Exactly reproduce the lines from the one holding "Activate the Select and Rotate tool" through the final line of the listing below, with both ends included and nothing else.

Segment Start: DATA PROVIDED

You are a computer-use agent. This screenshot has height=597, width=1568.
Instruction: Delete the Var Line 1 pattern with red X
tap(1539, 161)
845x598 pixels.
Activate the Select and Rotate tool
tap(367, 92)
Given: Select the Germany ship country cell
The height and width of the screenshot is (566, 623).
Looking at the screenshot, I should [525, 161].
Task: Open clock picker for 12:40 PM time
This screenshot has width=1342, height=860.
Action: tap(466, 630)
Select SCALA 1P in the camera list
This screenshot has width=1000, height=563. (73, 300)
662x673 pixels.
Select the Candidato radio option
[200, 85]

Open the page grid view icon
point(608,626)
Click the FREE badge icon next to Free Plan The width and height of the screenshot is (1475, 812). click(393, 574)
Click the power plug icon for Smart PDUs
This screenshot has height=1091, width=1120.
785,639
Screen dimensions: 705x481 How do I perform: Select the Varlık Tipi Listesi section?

Segment End: DATA PROVIDED

**RESPONSE BELOW**
Activate the Select and Rotate tool
tap(367, 92)
Given: Select the Germany ship country cell
The height and width of the screenshot is (566, 623).
Looking at the screenshot, I should [525, 161].
Task: Open clock picker for 12:40 PM time
This screenshot has width=1342, height=860.
Action: tap(466, 630)
Select SCALA 1P in the camera list
This screenshot has width=1000, height=563. (73, 300)
662x673 pixels.
Select the Candidato radio option
[200, 85]

Open the page grid view icon
point(608,626)
Click the FREE badge icon next to Free Plan The width and height of the screenshot is (1475, 812). click(393, 574)
Click the power plug icon for Smart PDUs
This screenshot has height=1091, width=1120.
785,639
Screen dimensions: 705x481 How do I perform: Select the Varlık Tipi Listesi section?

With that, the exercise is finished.